Although there remained considerable confusion among workers, including suggestions that appeals to the bankruptcy judge and the Bush administration might improve matters, the intervention of the WSWS and SEP encouraged a serious discussion and began to raise the political questions confronting auto workers.

After the meeting, workers showed a keen interest in discussing socialism and the history of the SEP and its struggle against the UAW bureaucracy. Several bought literature and spoke with WSWS reporters.

Chris, a reader of the WSWS who has spent 12 years working at the Chrysler plant in Kokomo, expressed anger over the wage-cutting and benefit-slashing at Delphi. “It’s profit, greed, and the capitalist system—it’s the class struggle,” he said. “It’s the capitalists stuffing their pockets at the workers’ expense.
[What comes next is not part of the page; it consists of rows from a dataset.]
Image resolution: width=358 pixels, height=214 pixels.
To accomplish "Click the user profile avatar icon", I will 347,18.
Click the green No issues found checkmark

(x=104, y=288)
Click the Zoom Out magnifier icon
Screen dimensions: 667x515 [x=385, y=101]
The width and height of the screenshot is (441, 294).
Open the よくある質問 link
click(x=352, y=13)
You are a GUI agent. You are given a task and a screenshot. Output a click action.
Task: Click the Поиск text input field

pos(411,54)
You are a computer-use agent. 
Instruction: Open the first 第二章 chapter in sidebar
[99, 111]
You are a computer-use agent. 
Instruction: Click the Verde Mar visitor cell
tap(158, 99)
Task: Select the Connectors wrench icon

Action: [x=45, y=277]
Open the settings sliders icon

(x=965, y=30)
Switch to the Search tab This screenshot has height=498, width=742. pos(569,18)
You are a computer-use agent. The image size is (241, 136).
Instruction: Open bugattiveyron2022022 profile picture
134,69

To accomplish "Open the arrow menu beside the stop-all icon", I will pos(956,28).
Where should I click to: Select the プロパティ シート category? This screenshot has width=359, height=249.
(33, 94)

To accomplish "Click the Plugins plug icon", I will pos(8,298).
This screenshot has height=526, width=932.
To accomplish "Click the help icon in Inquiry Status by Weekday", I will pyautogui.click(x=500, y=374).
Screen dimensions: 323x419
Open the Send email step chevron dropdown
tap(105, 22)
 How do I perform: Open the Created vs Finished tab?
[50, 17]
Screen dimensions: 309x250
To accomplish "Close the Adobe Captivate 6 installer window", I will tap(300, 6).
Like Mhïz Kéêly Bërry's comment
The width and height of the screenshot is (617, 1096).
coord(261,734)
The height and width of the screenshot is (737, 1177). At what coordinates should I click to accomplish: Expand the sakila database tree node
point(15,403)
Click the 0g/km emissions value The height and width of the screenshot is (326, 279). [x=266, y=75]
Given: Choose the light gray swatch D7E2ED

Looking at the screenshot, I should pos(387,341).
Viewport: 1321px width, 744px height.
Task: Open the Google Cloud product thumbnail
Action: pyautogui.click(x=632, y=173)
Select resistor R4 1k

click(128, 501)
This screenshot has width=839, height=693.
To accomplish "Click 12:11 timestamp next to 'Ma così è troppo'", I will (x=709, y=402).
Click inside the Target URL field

“I have reservations about the work-to-rule strategy because I believe the corporations can and will have ways to beat it. I have said it before and I will say it again—this is much more than a union issue, this is a community issue, this is a working class issue. There are millions of nonunion workers, working at Wal-Mart and elsewhere. Now more than ever union and nonunion workers must embrace each other. Minimum wage worker: your voice will no longer fall upon deaf ears. It is important that the whole working class stand together. Only together can we defeat this capitalist greed.”

Scott, the young worker who had challenged Shotwell at the meeting, said he was familiar with the WSWS. He said, “Somebody has to stand up” to the union. “There’s no reforming it.” Asked about the attempt to exclude political discussion from the meeting, Scott told the WSWS, “It’s about the politics as much as it is about the UAW.”

Dick, who retired after 30 years at GM, told the WSWS, “You made more sense than any other speakers.” Asked what he thought of the UAW bureaucracy, he said, “They are parasites.”